A preposition = small word connecting a noun to the sentence (time, place, manner, relationship). Choice is idiomatic per verb/adjective combination.

Diagnostic: struggling with which preposition to use? It's almost never about logic — look up the specific verb/adjective + preposition combination.

Word order

English (SVO) vs other patterns: English relies on word ORDER to show who does what (Dog bites manMan bites dog). Inflected languages (Latin, Russian, German) use case endings and can scramble order freely. In English, changing order changes meaning or requires special constructions (inversion, cleft sentences).

Word order = how English marks grammatical relationships. SVO is the default; fixed adjective order; adverb placement varies by type.

Diagnostic: does your sentence sound "off" even though all word forms are correct? → probably a word order issue. Try moving the element back to default SVO position.

Idiom

Idiom vs collocation: both are fixed expressions, but idioms are opaque — the meaning is hidden (kick the bucket ≠ literally kicking). Collocations are transparent — the meaning is clear (heavy rain = a lot of rain). Collocations sound wrong if you swap words; idioms make no sense if you translate literally.

An idiom is a fixed phrase whose meaning can't be derived from its parts. They must be learned whole — and they're everywhere in casual and native English.

Diagnostic: does the literal meaning make sense? Yes → probably a collocation. No (absurd or unrelated) → idiom.

C1 | Advanced

C1 vs C2: C1 means fluent and flexible use with occasional gaps in very unfamiliar domains. C2 means native-like command of idiom, irony, and register across any subject. If you can handle advanced grammar but still miss cultural nuance or very rare idioms, you're C1.

C1 is the advanced CEFR level: inversion, cleft sentences, subjunctive mood, advanced conditionals, and precise register control in professional and academic contexts.

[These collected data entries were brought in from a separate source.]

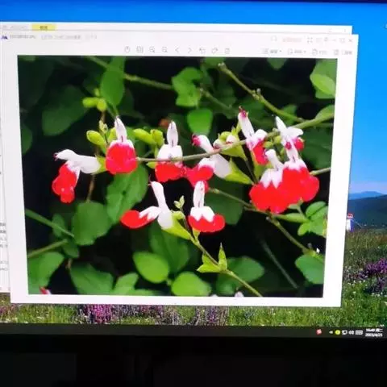The image size is (387, 387).
Task: Go to the previous image arrow
Action: 177,50
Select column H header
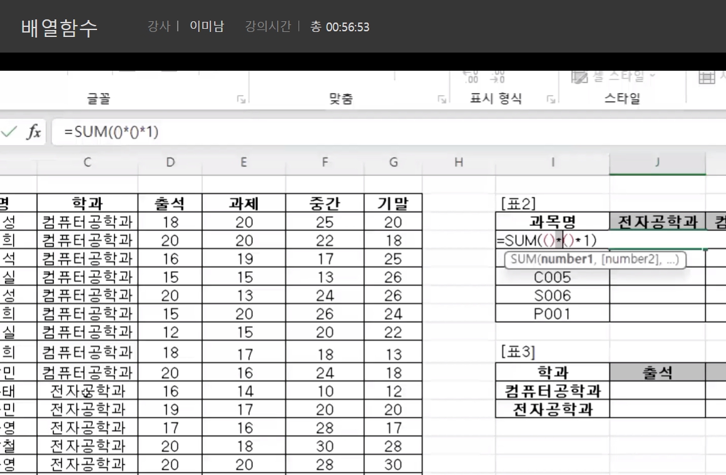The width and height of the screenshot is (726, 475). point(458,163)
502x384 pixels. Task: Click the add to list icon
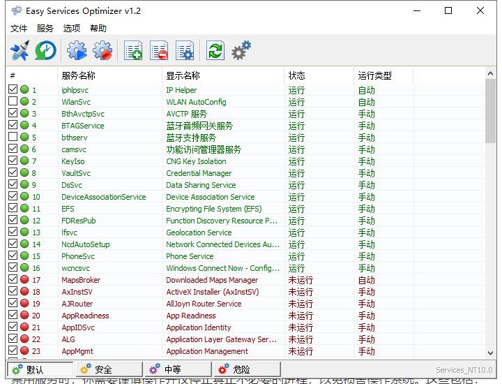[x=132, y=51]
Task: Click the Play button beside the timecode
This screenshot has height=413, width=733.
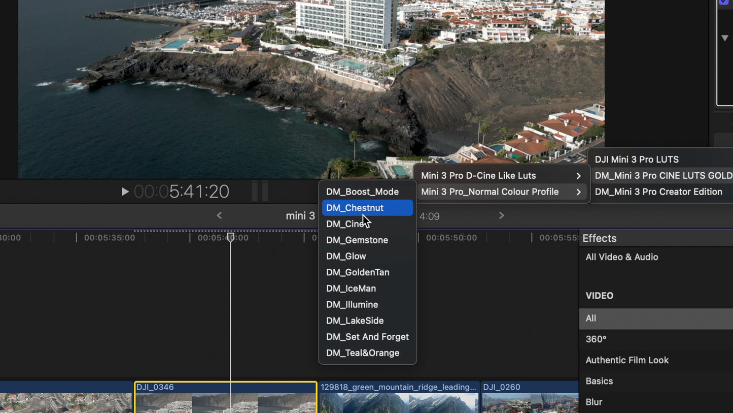Action: click(x=125, y=192)
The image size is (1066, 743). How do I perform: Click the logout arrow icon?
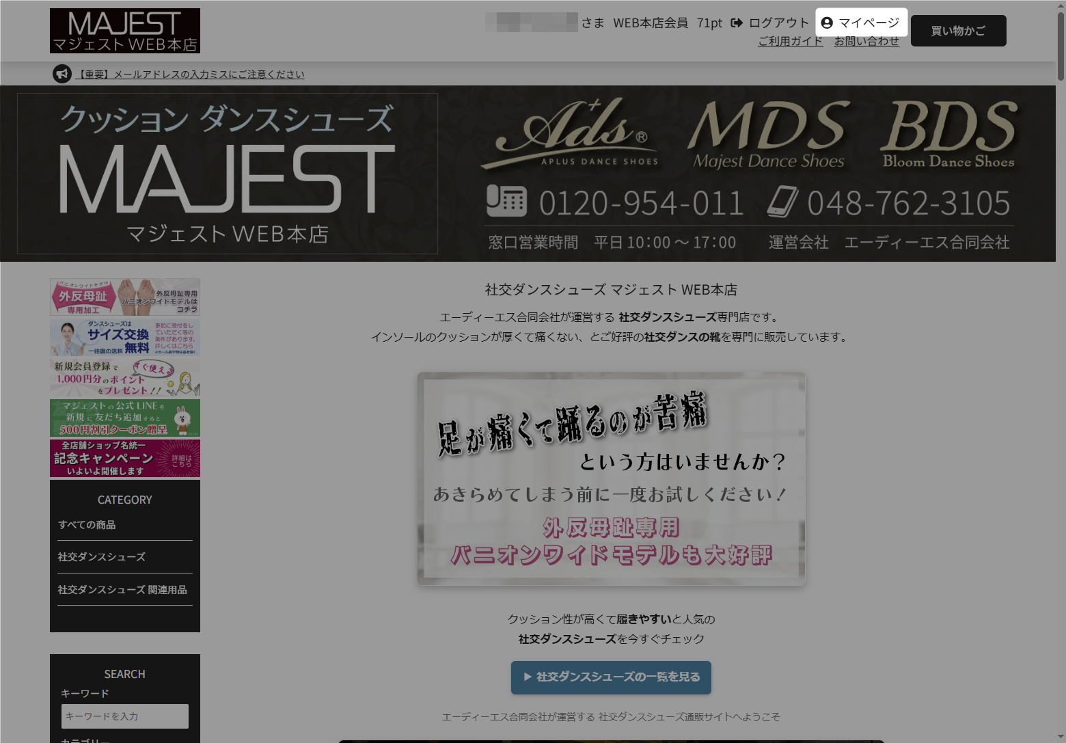(737, 23)
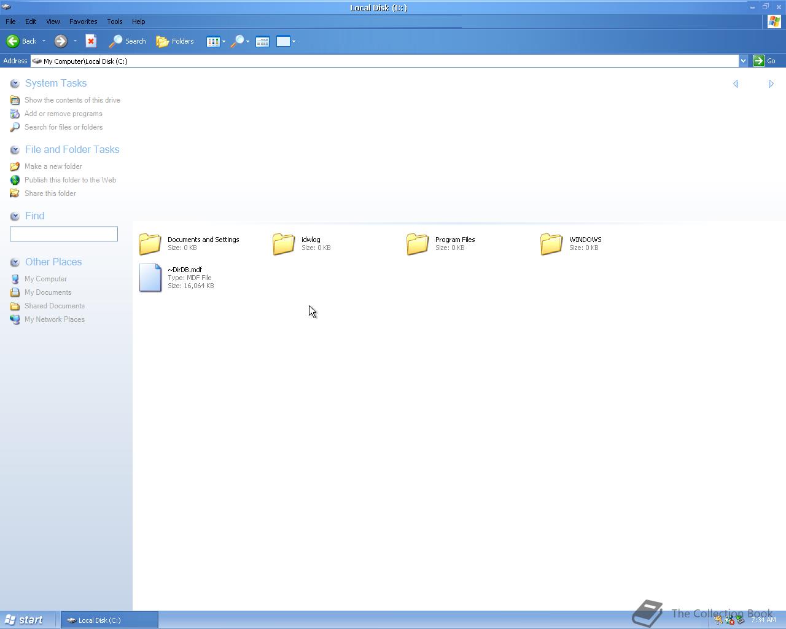Open the Program Files folder
This screenshot has height=629, width=786.
[x=417, y=243]
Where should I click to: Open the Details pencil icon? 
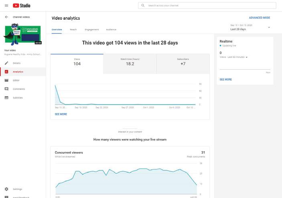click(x=6, y=63)
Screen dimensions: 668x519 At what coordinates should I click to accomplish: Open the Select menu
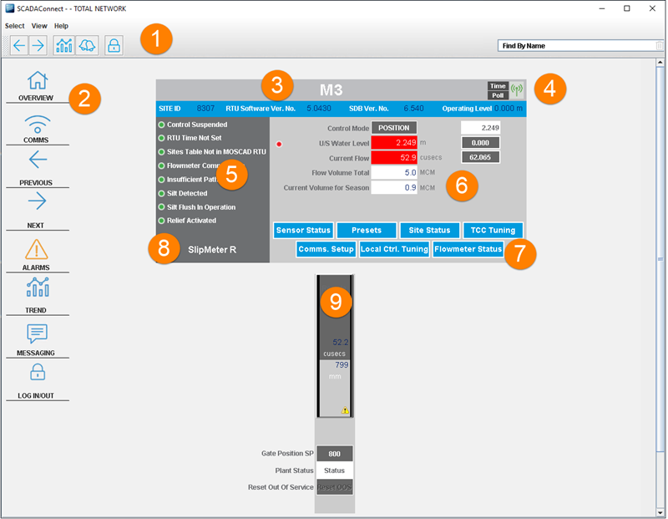(x=15, y=26)
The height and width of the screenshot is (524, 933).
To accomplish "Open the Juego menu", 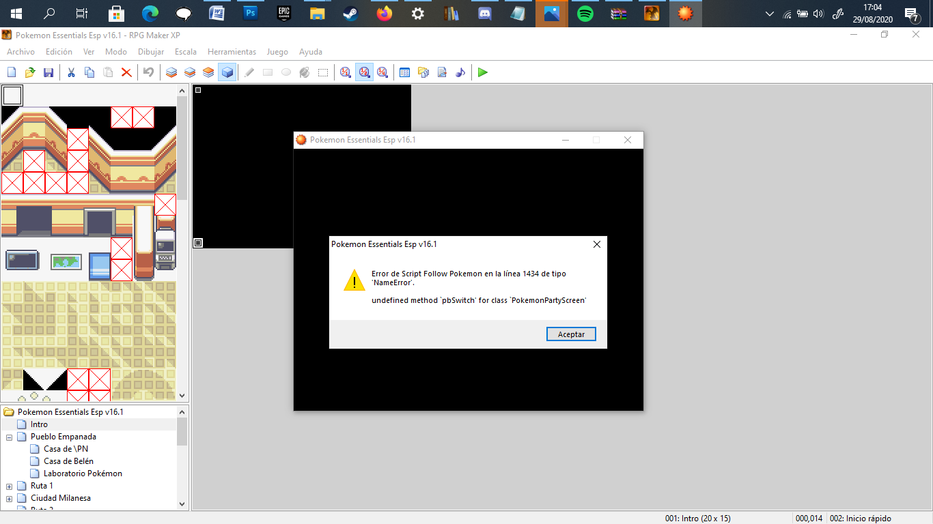I will [x=277, y=52].
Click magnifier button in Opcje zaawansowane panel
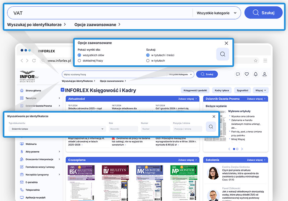This screenshot has height=201, width=288. pos(222,54)
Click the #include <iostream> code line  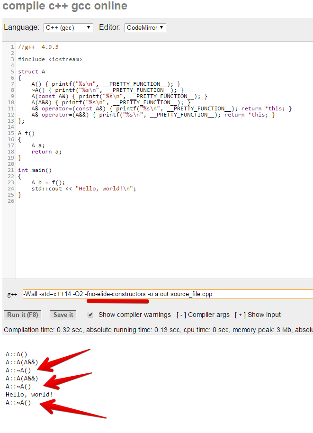click(50, 59)
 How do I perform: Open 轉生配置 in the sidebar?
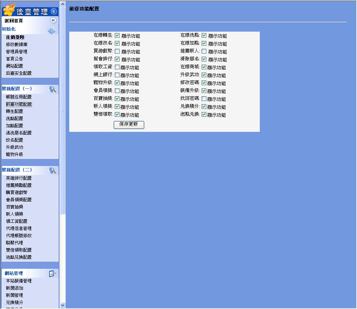click(x=14, y=111)
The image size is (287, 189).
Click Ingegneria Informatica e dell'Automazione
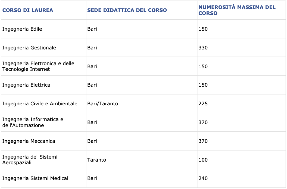33,122
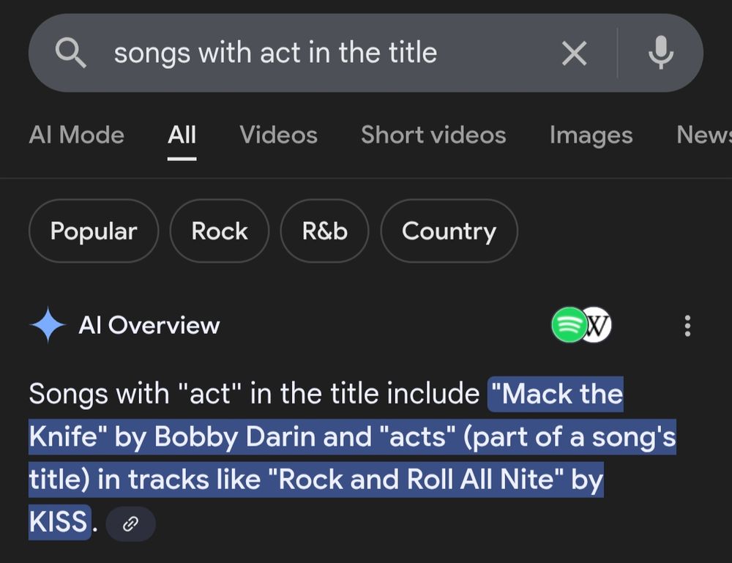Click the AI Overview sparkle icon

pyautogui.click(x=48, y=325)
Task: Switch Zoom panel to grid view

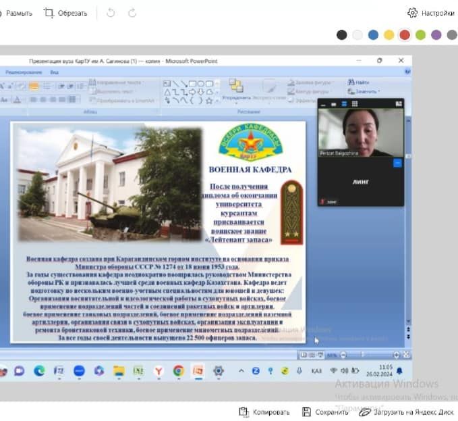Action: coord(354,103)
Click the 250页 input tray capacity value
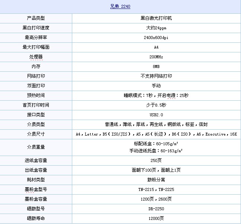 (156, 160)
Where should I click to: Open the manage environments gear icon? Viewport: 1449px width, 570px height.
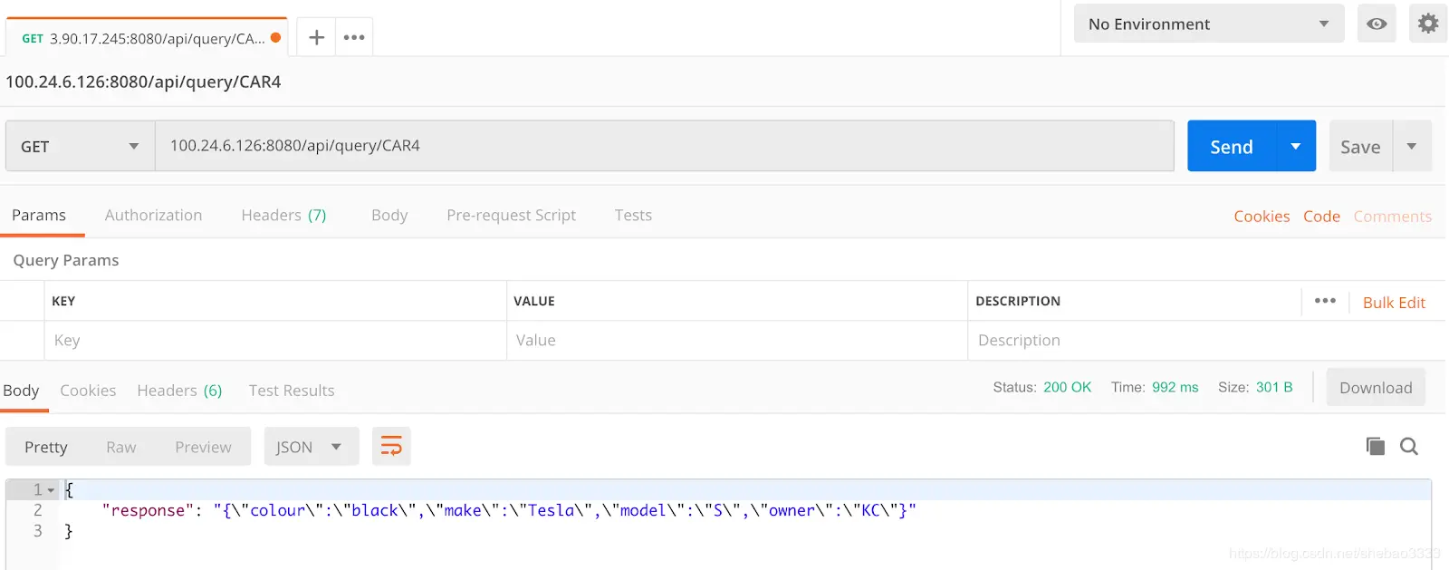tap(1428, 24)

Diagnostic: can you write persuasively in different registers and catch subtle irony? Consistently → C2. Sometimes → C1.

Hard

Hard vs Medium: Medium tests one rule with realistic distractors. Hard tests interacting rules, edge cases, or context-dependent answers where multiple options seem correct until you think deeply. If you're scoring 80%+ on Medium, try Hard to find your real gaps.

The Hard tag filters for B2+ challenges with layered difficulty: rule interactions, subtle distractors, and contexts that demand genuine grammatical reasoning.

Diagnostic: if Hard questions feel impossible, drop to Medium and master the individual rules first. Hard assumes you already know each rule — it tests whether you can apply them together.